- Born: October 17, 1985 (age 40) Evanston, Illinois, US
- Title: Creative director of 1017 ALYX 9SM
- Spouse: Jennifer Murray ​ ​(m. 2013; div. 2020)​
- Children: 3

= Matthew Williams (designer) =

American designer, creative and entrepreneur

Matthew M. "Dada" Williams is an American designer, creative, and entrepreneur. The co-founder of the fashion brand 1017 ALYX 9SM, he was creative director of Givenchy women's and men's collections from June 2020 to January 1, 2024.

== Early life ==
Williams was born on October 17, 1985, in Evanston, Illinois. His parents worked in the medical field. When he was two years old, the family moved to Pismo Beach, California, where he grew up. As a child, he wanted to become an emergency room doctor. As a teen, he became interested in skateboard culture soccer and music, and would drive to Santa Barbara and Los Angeles to attend concerts and DJ sets. At 18, during an internship with a soccer coach who also owned a clothing brand, Williams realized that fashion could be a career. Williams took one semester of art classes at the University of California but never pursued any formal fashion training.

== Career ==
=== Art direction ===
Despite being rejected from Parsons School of Design, Williams landed a job as a production manager and began to learn the business of running a clothing label before discovering costume design through music stylists.

In 2007, Kanye West's stylist asked Williams to design a jacket for his Grammy Awards performance with Daft Punk. Williams helped design a jacket with embedded LEDs. Impressed by the 21-year-old designer's creativity, West asked Williams to join his team.

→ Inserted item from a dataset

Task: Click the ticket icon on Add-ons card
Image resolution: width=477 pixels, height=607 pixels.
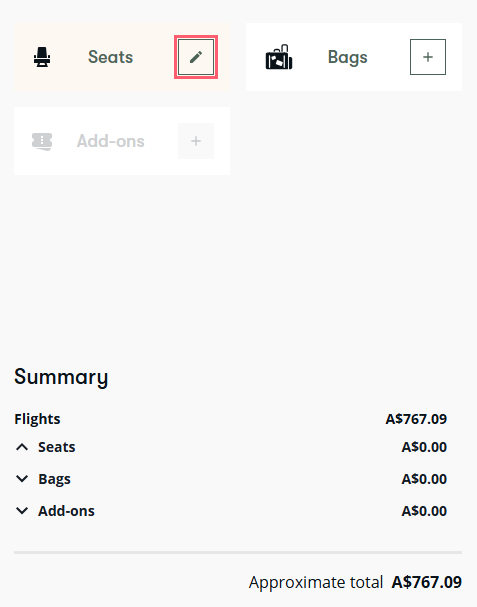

Williams eventually moved from costume design for West to art directing videos and setting up the studio for West's first fashion brand, Pastelle, as well as his creative content company, DONDA.

In 2012, ties with West led to the formation of the art and DJing collective Been Trill — made up of Heron Preston, Virgil Abloh, Justin Saunders and Williams, who describes it as "really just a fun thing to do."

A chance encounter with Lady Gaga in a sushi restaurant led to a steadfast friendship and an intense creative collaboration. Nicknamed "Dada" by Gaga's fans when he was the first artistic director of the "Haus of Gaga" (2008 to 2010), Williams went on to create much-noted costumes for the singer as she attained international stardom.

=== 1017 Alyx 9SM ===
Originally called ALYX, the brand was started by Matthew, Jennifer-his then wife, and Luca Benini in 2015. Jennifer Murray, Matthew's ex-wife, managed global sales for the brand until stopping in 2019. For Fall-Winter 2015, they debuted Alyx a women's wear brand named after their eldest daughter, a project to express their views.

=== 1017 Alyx 9SM – Collaborations ===
Through his label 1017 Alyx 9SM, Williams soon began collaborating with international brands including Dior, Nike, Moncler, Bang & Olufsen, and Mackintosh.

==== Dior ====
At Dior, Kim Jones, the artistic director for men's wear, invited Williams to collaborate on accessories for the Spring-Summer 2019 collection. Williams brought his brutalist industrial aesthetic to selected pieces through a utility buckle inspired by a rollercoaster ride at Six Flags amusement park. On the men's wear runway, the buckle cropped up on belts, caps and backpacks.

==== Nike ====
In January 2020 Matthew Williams' collection for Nike was released:

==== Moncler ====
In February 2020, 1017 ALYX 9SM teamed up with Moncler for its Genius lines.

==== Louisahhh ====
In November 2021, 1017 ALYX 9SM teamed up with the Paris-based DJ Louisahhh to design a t-shirt to promote Louisahhh's new album, The Practice of Freedom.

==== XIN ====
In March 2021, XIN announced a collaboration with 1017 ALYX 9SM.

==== Givenchy ====
In June 2020, Williams was appointed Creative Director of Givenchy collections for women and men, launching his first collection in December 2020. In November 2023, Williams' departure from Givenchy at the end of the year was announced.

Matthew M Williams

On June 2, 2025, Williams announced the formation of a new namesake fashion line, slated to debut at Paris Fashion Week later that month.

==== Oakley ====
In March 2026, Williams joined Oakley as Creative Director of Apparel, Footwear, and Accessories.

== Personal life ==
Williams was married to Jennifer Murray. They have two daughters, Alyx and Valetta. He has a son, Cairo, from a previous relationship with costume designer Erin Hirsh. He was also previously in a relationship with Lady Gaga.